Già nel anni 50 e 60 esisteva in Italia una rivista dedicata al
radioascolto, trasformata più tardi in Rivista Onde Corte dell’Italia Radio
Club. Lo smembramento di questa organizzazione, per
gravi problemi organizzativi, ma anche per notevoli divergenze interne, causò
il nascere di numerosi piccoli gruppi d’ascolto, ognuno a batter moneta per
conto proprio, pardon, volevo dire ogni gruppo dedito a pubblicare un piccolo
bollettino in proprio. Il lapsus era volontario, considerato
che la nostra è sempre stata una Penisola di tanti staterelli. Fu così che nacque Onde di Giuseppe
Zella, il Play DX con Dario Monferini di
Milano, Hotline di Francesco Clemente, GAT Flash di Torino, Italian DX News a
Napoli, GARS Radio Notizie a Reggio Calabria e altre iniziative minori. La caparbietà di numerosi elementi, e non so che altri aggettivi
trovare, creò la FRI, che doveva essere una federazione di gruppi, e che si
sgretolò quasi subito. Dopo venne l’AIR, decisa ad andare avanti
autonomamente, anche senza l’apporto degli altri gruppi italiani. Insomma era una
tentata ricostituzione dell’Italia Radio Club. Quasi
parallelamente nacque il CO.RAD. Coordinamento Radioascolto, da una idea di Claudio Dondi, ancora una volta con lo spirito
di una federazione di gruppi, per tentare di amalgamare, o quanto meno dare una
sola voce ai piccoli gruppi di radioascolto italiani. E
questi, per la prima volta insieme pubblicarono una sola rivista, l’Almanacco
CO.RAD. annuale, con i loro contribuiti realizzati
autonomamente. In effetti le varie iniziative
esistenti nelle Penisola erano del tutto contrarie a una organizzazione come
l’AIR, ne contestavano la rappresentatività a livello nazionale ed erano
disposte a tutto per contrastarne l’espansione. Soprattutto Monferini, sottolineava di non sentirsi rappresentato da una associazione
come l’AIR. Peggio ancora da Napoli si criticava l’aspetto burocratico di una associazione impantanata in timbri, carta intestata e
patacche, con poco spazio al vero hobby. SI creavano così differenti correnti di pensiero, alcuni
disposti a guerra aperta contro l’AIR, altri ad andare per conto proprio e
lasciarli nell’indifferenza. Numerosi anni dopo placati gli animi non ci sono
più quelle polemiche di una volta. I ruoli sono netti e ben delineati.

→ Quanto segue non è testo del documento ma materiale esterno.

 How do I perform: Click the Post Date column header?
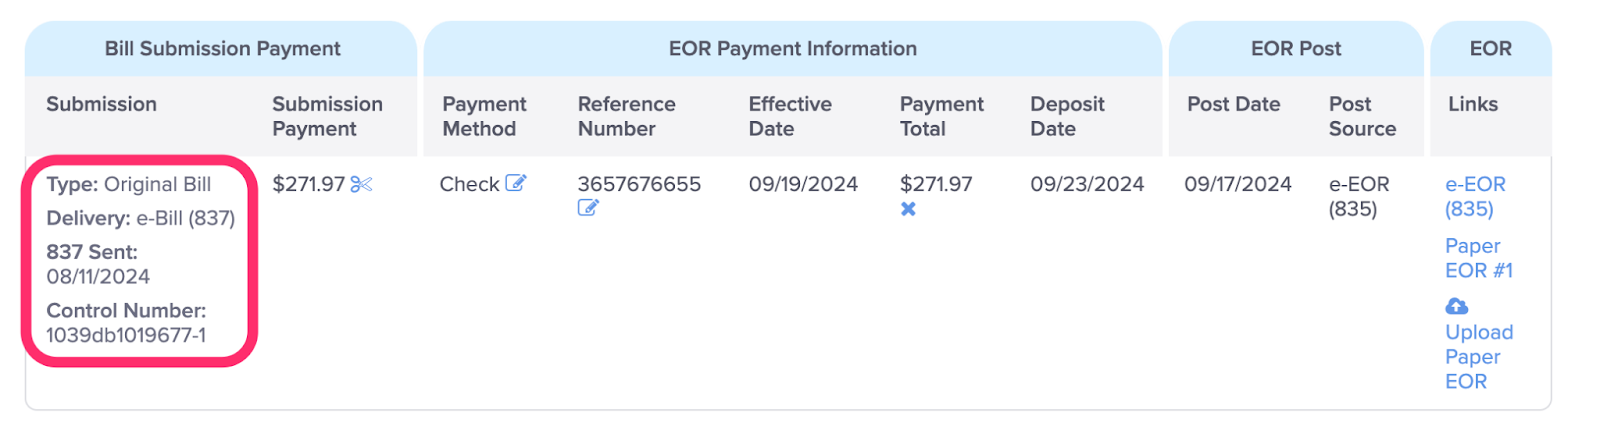1233,104
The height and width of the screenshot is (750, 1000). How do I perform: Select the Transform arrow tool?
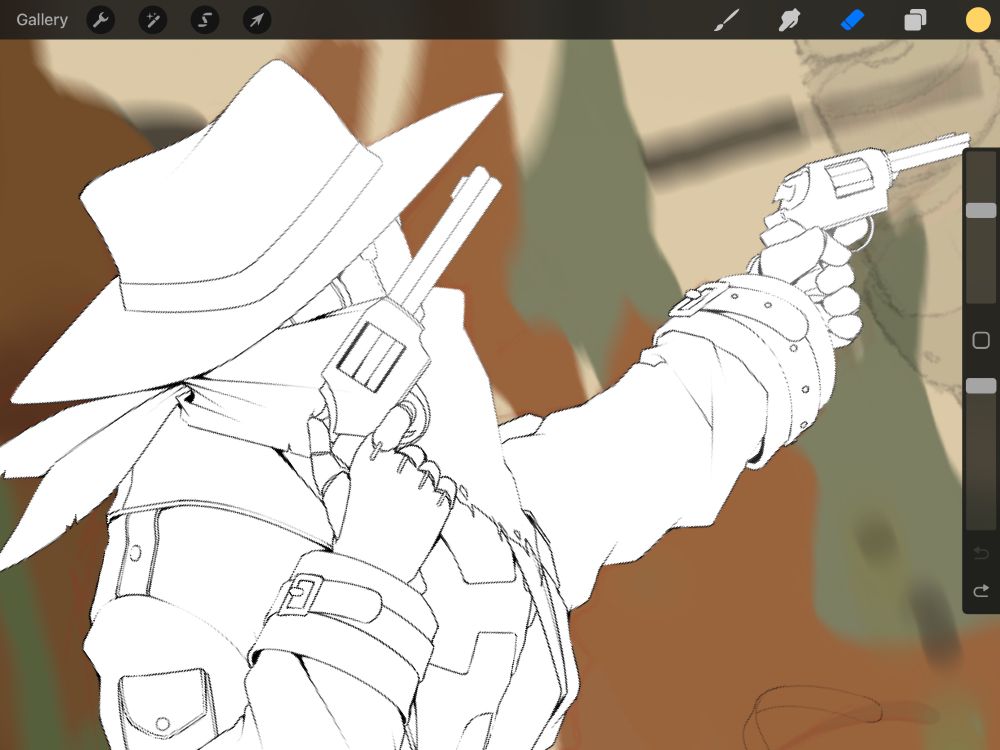point(256,20)
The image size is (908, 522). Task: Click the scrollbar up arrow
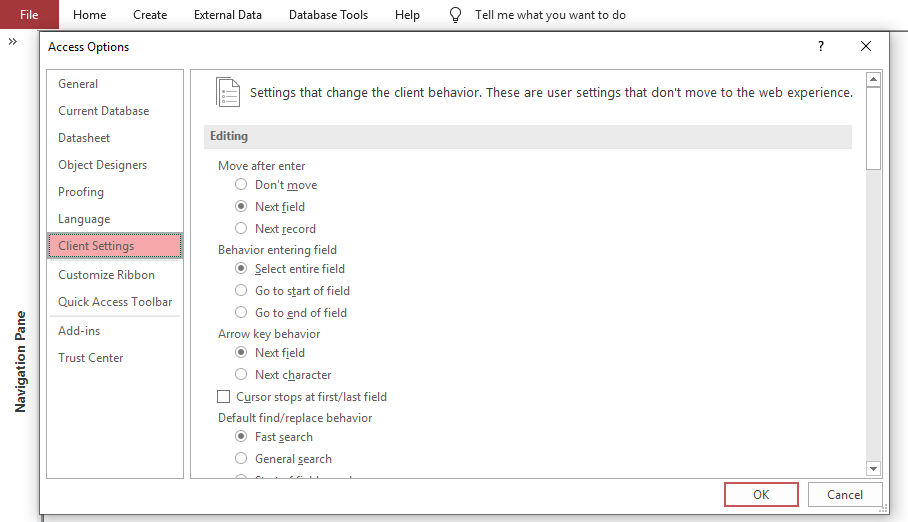(x=873, y=79)
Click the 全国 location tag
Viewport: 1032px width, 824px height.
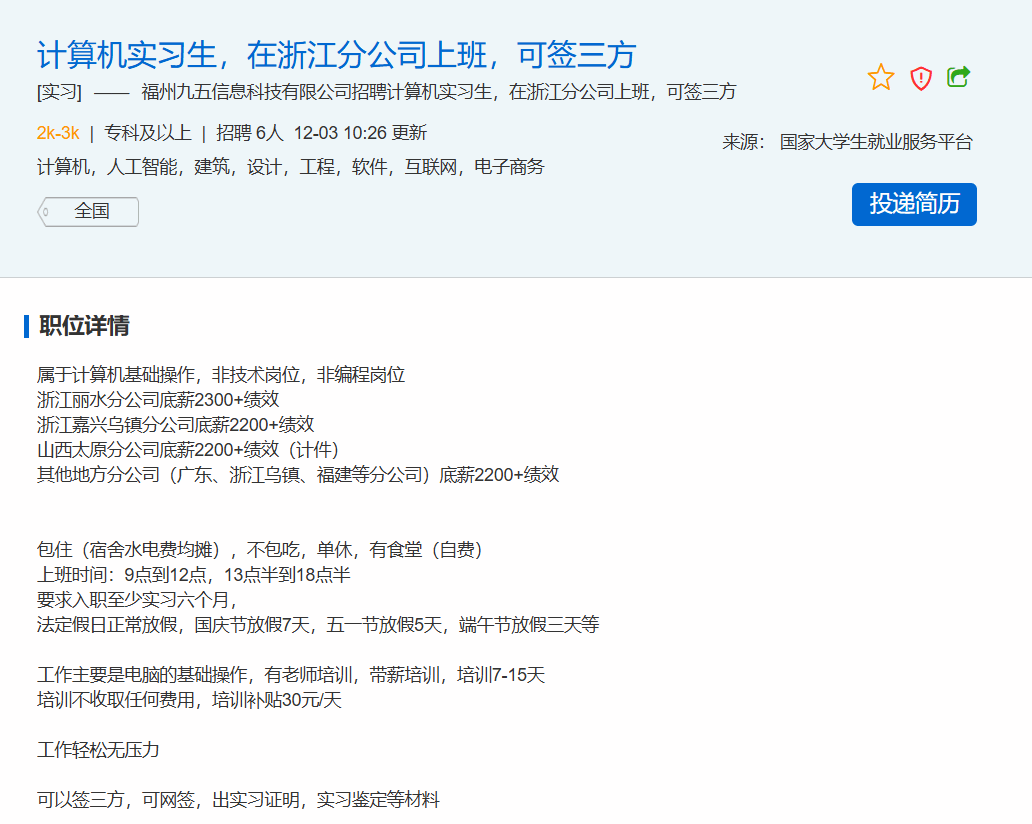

La democrazia all’interno di una associazione come l’AIR,
traspare dalla possibilità che ogni socio possa esprimersi liberamente al suo
interno, soprattutto dalle pagine
dell’organo ufficiale RADIORAMA. In questi anni l’AIR è stato un punto di
riferimento e di incontro per numerose persone che si
avvicinavano per la prima volta al radioascolto, soprattutto a chi ascoltava
trasmissioni in italiano dall’estero. Oltre la rivista,
distribuita in numerose biblioteche e negozi, importanti i meeting annuali, la
partecipazione alle fiere, e l’organizzazione in Italia per la prima
volta della riunione della Federazione Europea del Radioascolto (l’EDXC). Nonostante le grandi possibilità e mezzi, l’AIR non riesce a
premere e a farsi sentire per il mantenimento di trasmissioni nella nostra
lingua. E ancora rimane il dubbio sulla
rappresentatività nazionale e la mancanza di dialogo con le altre realtà
alternative italiane. Il grande Eduardo De Filippo diceva, ogni popolo ha il
governo che si merita, e il problema che si trova ad affrontare l’AIR è la carenza
di collaborazione al suo interno, altrimenti si potrebbero fare tante cose. Il problema di Machiavelica natura, gli italiani e l’attesa del
Principe, gli italiani che aspettano imposizioni dall’alto anziché rimboccarsi
le maniche e lavorare insieme.
Per l’AIR tanti auguri, ma soprattutto tanti auguri a chi ancora
ascolta la radio in Italia, perché di coraggio ce ne vuole. L’Italia è fatta ora bisogna fare gli italiani, possiamo dire in vena
di citazioni, e dunque l’associazione è stata fatta ma bisogna “fare” i soci.